USDA report numbers below expectations
Corn and Soybeans closed higher Thursday following some friendly numbers from the USDA. Corn yield was lowered to 180.7 BPA, which was down .6 BPA from September. Total production was lowered to 14.778 billion bushels, down 51 million bushels
On the soybean side the USDA numbers weren’t quite as bearish as anticipated. The projected soybean yield of 53.1 BPA is just 0.3 higher than last month. Harvested acres were lowered by 514,000 to 88.348 million acres, which lowered production 3 million bushels from September at 4.69 billion bushels.
Carryout figures came in higher than the September estimates for corn and soybeans but still below what trade was expecting to be reported. The corn carryout figure is now estimated at 1.813 billion bu., 106 million bu. below the average estimate. The soybean carryout estimate came in at 885 million bu., 13 million bu. below expectations.

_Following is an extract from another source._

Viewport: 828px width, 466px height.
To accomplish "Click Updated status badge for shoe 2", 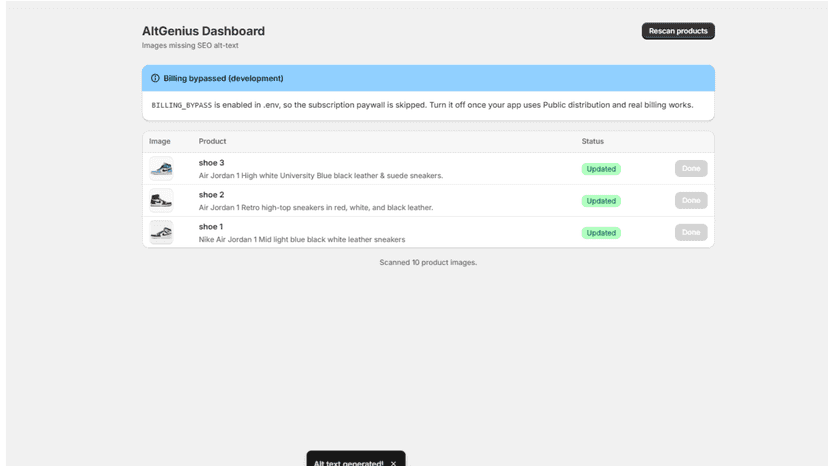I will pos(601,201).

Excellent corn export inspections came in again last week at roughly 53.2 million bushels. Trade is under the belief that we could very well see a revision higher as we have seen heightened exports recently. Soybean export expectations came at the lower end of trade estimates with roughly 20.9 million bushels. This would be also be down from the prior week’s inspections of roughly 23.2 million bushels. 41.1 million bushels is need per week to meet the USDA’s forecasted amount
Despite the poor profit margins seen in ethanol, production figures last week increased. Ethanol manufacturing data for the week ending October 5th, showed an increase of 25,000 barrels per day at 1.04 million barrels. Ethanol stocks were reported at 24.02 million barrels, up 576,000 from the prior week.
Export sales for corn last week fell within expectation but at the lower end of trades estimates at 39.6 million bu. Soybeans sales were expected to fall between 19-48 million bu., but actual sales totaled 16.2 million bu. below expectations. Wheat sales were also on the lighter side at 12.5 million bu.
U.S. soybeans export offers remain competitive to China including tariff rates over Brazilian shipments. This has not been of interest to the Chinese and will probably not win back export business in the short term. Brazil’s currency rose sharply as the first round of elections there put the conservative candidate in a strong lead. If this candidate were to win the election in the second round later in October, it would be friendly to U.S. soybeans as their policies would push for a stronger currency and weaken prices paid to Brazilian farmers. A key factor for Brazil to aggressively export beans into China has been the weak relationship between their currency and the U.S. Dollar.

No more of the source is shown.